*What you will do*
When writing out the listing below, reproduce every word exactly and skip the pictures.
=====
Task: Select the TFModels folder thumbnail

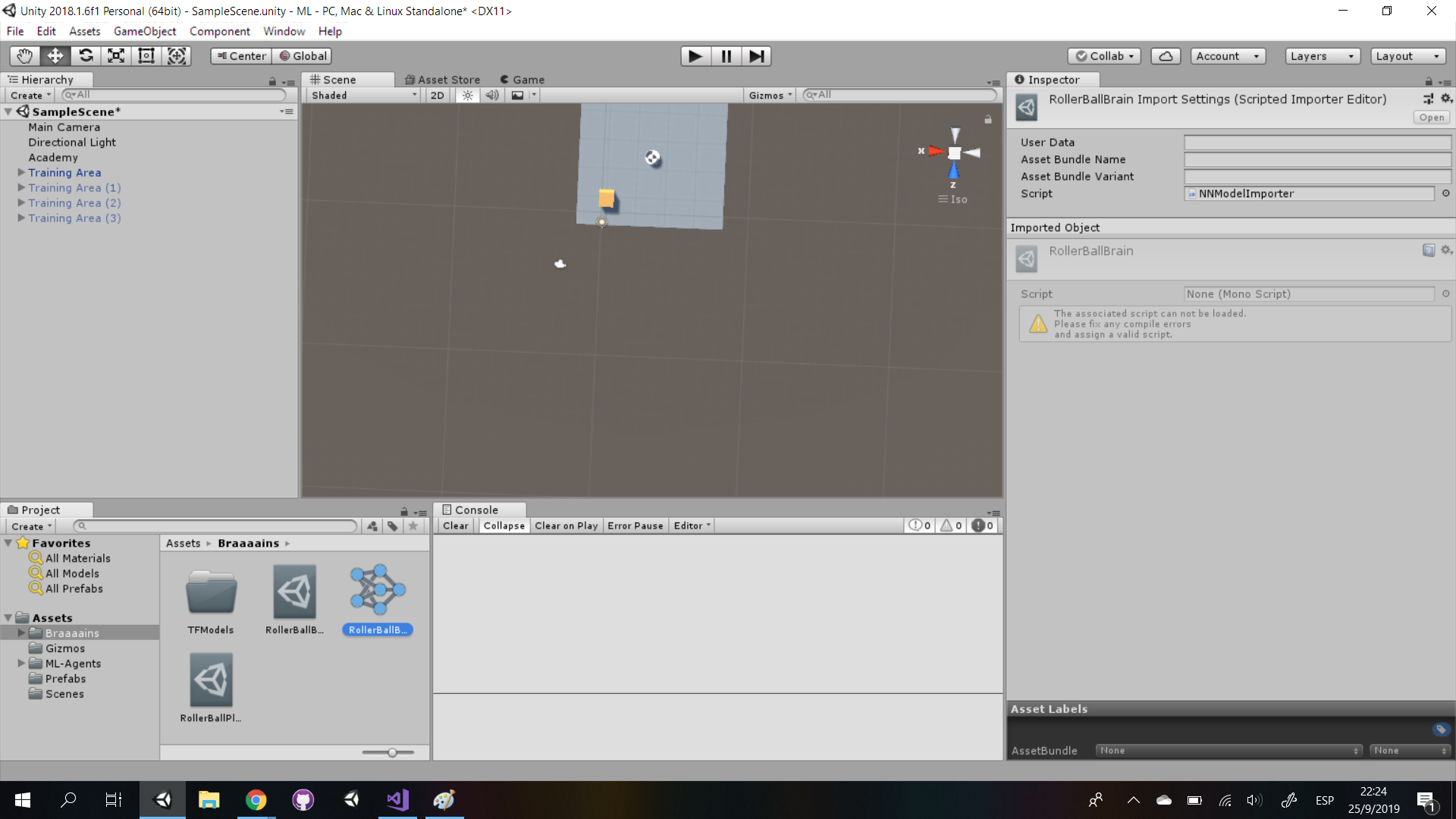Action: click(212, 593)
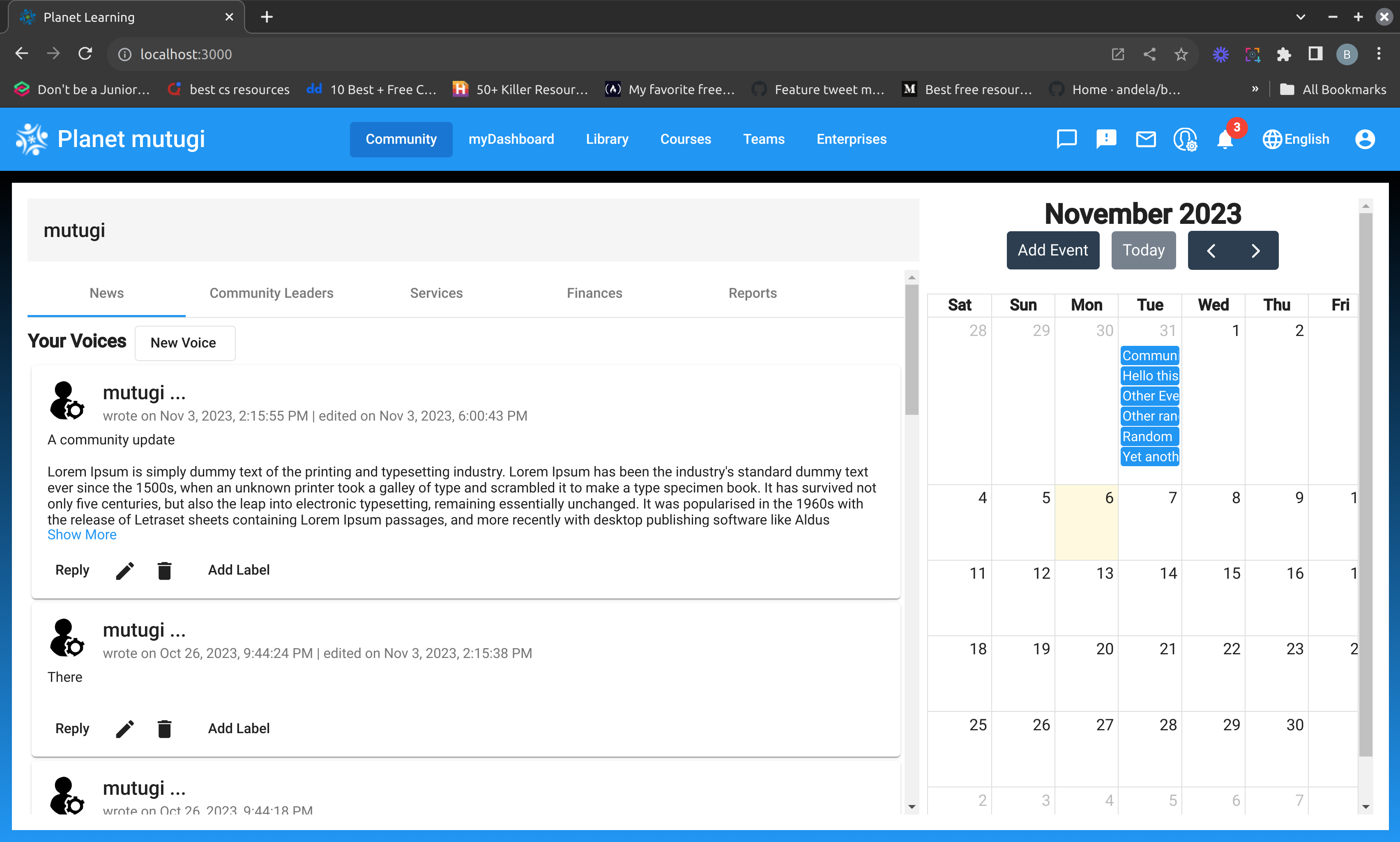Open the feedback report icon
The height and width of the screenshot is (842, 1400).
click(1105, 139)
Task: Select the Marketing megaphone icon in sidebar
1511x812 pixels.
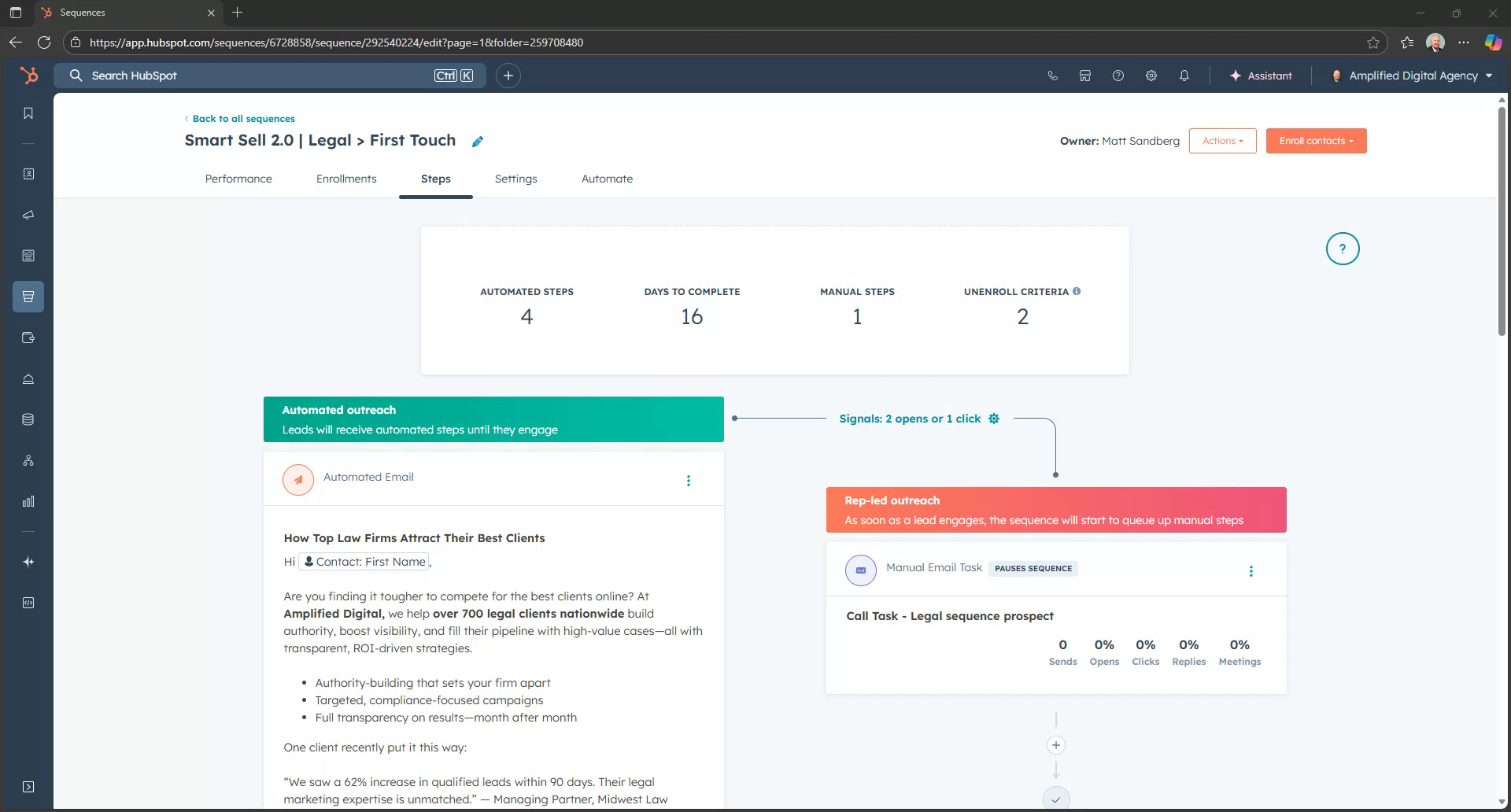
=====
*Your response*
Task: Select the TFModels folder thumbnail

Action: click(212, 593)
Open the feedback report icon
The height and width of the screenshot is (842, 1400).
click(1105, 139)
Task: Select the Marketing megaphone icon in sidebar
1511x812 pixels.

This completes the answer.